Julie Jimenez|Mar 17, 2016

Imagine walking into a hotel and being greeted by a humanoid, having your bags taken care of by a droid and your room service is brought up by a bot that reminds you of R2D2. This may be the future of the hotel industry, and it’s not as far off as you think.

Last year, the Henn’na Hotel near Nagasaki, Japan opened its doors, and it is almost fully staffed by robots. And just this month, our client Hilton Worldwide unveiled it is piloting its own concierge robot, Connie, in partnership with IBM’s Watson artificial intelligence program. Connie can provide restaurant recommendations, direct guests to nearby attractions and share information on the hotel.

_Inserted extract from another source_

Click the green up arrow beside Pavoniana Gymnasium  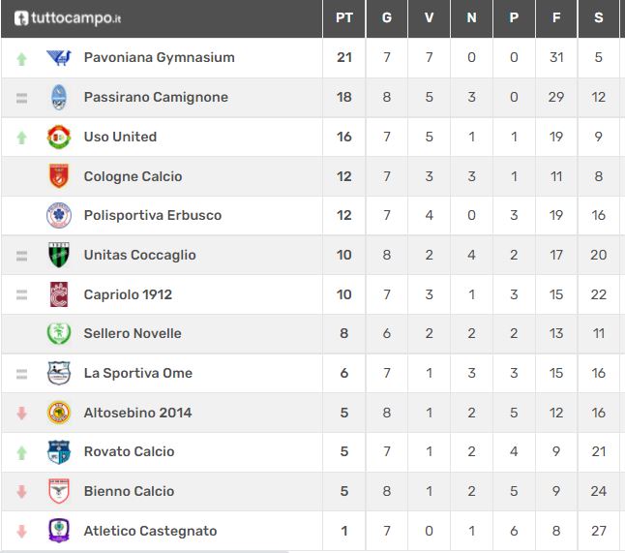[x=21, y=59]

Given the prevalence of automated technology today, where we already have cars that drive themselves and cruise ships with robotic bartenders, it’s no surprise that this trend is emerging in the hotel sector. For hotel owners and operators looking to maximize their bottom line by reducing their employee count, moving towards robots makes operational sense. But in an industry where personal connections and customer service are paramount to the hotel experience, bringing in robots forces us all to redefine our expectations.

rbb recently released the latest iteration of its Breakout Brands survey, focusing on what consumers really want from companies. The survey found that a majority of Americans are more likely to trust a company that offers excellent customer service, and 44 percent of consumers felt it was essential that a company offer a live customer service agent either in-person or over the phone. Live still beats tech, but for how long?

The introduction of robots changes how hotels are designed and run, and also challenges how marketers and public relations professionals promote them. For certain guests, the fact that a hotel doesn’t have robots may be a selling point, while for others it’s a deal-breaker.

Hotels in the luxury space will also face a difficult task if they decide to incorporate robotic staff, as providing personalized customer service is seen as vital in this segment. Being able to interact with a human employee may even be seen as a premium experience in the future, further differentiating the luxury sector and how brands in this space market themselves.

As society becomes more tech-forward, the hotel industry will follow suit. Brands will soon start deciding if their workforce is going to consist of humans or robots, and marketers will need to find new ways to appeal to guests navigating the new normal of the hotel experience. When you book your next trip, ask yourself: are you pro-human or pro-robot?